Ashes of the Singularity: Escalation

Seen as the holy child of DirectX12, Ashes of the Singularity (AoTS, or just Ashes) has been the first title to actively go explore as many of DirectX12s features as it possibly can. Stardock, the developer behind the Nitrous engine which powers the game, has ensured that the real-time strategy title takes advantage of multiple cores and multiple graphics cards, in as many configurations as possible.

As a real-time strategy title, Ashes is all about responsiveness during both wide open shots but also concentrated battles.
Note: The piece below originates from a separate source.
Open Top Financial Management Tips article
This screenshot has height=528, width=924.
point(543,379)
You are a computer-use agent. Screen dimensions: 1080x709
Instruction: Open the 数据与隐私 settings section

With DirectX12 at the helm, the ability to implement more draw calls per second allows the engine to work with substantial unit depth and effects that other RTS titles had to rely on combined draw calls to achieve, making some combined unit structures ultimately very rigid.
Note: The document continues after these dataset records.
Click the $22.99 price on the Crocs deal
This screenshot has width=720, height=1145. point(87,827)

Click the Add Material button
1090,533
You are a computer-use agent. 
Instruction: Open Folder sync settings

Stardock clearly understand the importance of an in-game benchmark, ensuring that such a tool was available and capable from day one, especially with all the additional DX12 features used and being able to characterize how they affected the title for the developer was important. The in-game benchmark performs a four minute fixed seed battle environment with a variety of shots, and outputs a vast amount of data to analyze.
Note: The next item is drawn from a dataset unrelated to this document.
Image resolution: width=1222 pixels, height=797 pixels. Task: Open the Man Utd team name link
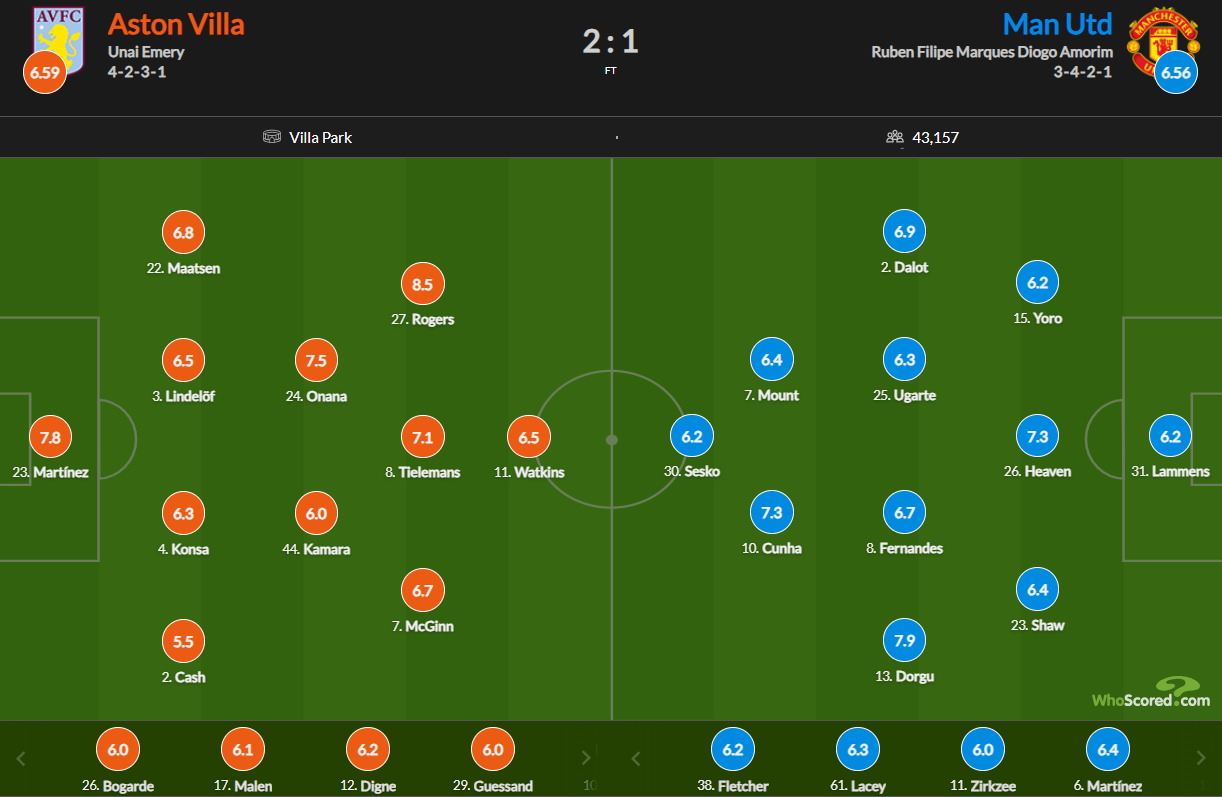(x=1057, y=24)
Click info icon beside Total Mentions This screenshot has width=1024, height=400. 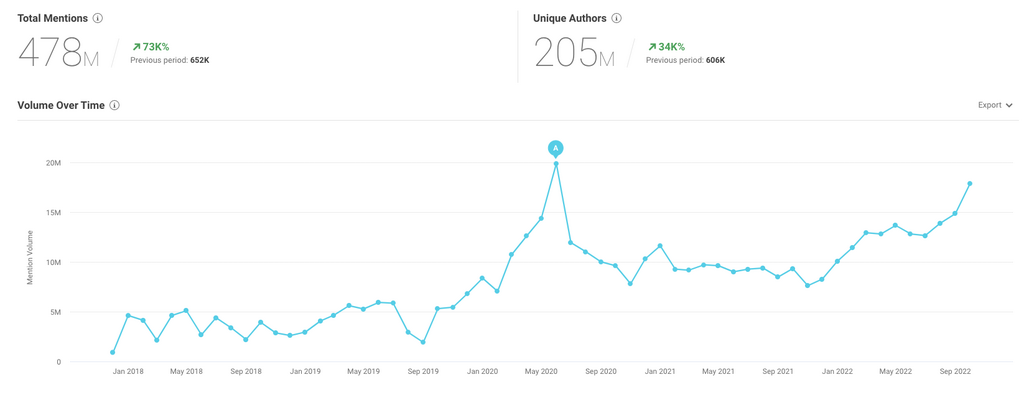98,18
For our benchmark, we run a fixed v2.11 version of the game due to some peculiarities of the splash screen added after the merger with the standalone Escalation expansion, and have an automated tool to call the benchmark on the command line. (Prior to v2.11, the benchmark also supported 8K/16K testing, however v2.11 has odd behavior which nukes this.)

At both 1920x1080 and 4K resolutions, we run the same settings. Ashes has dropdown options for MSAA, Light Quality, Object Quality, Shading Samples, Shadow Quality, Textures, and separate options for the terrain. There are several presents, from Very Low to Extreme: we run our benchmarks at Extreme settings, and take the frame-time output for our average, percentile, and time under analysis.

For all our results, we show the average frame rate at 1080p first. Mouse over the other graphs underneath to see 99th percentile frame rates and 'Time Under' graphs, as well as results for other resolutions. All of our benchmark results can also be found in our benchmark engine, Bench.

MSI GTX 1080 Gaming 8G Performance


1080p

4K

ASUS GTX 1060 Strix 6GB Performance


1080p

4K

Sapphire R9 Fury 4GB Performance


1080p

4K

Sapphire RX 480 8GB Performance


1080p

4K

Gaming Performance: Civilization 6 (1080p, 4K, 8K, 16K) Gaming Performance: Shadow of Mordor (1080p, 4K)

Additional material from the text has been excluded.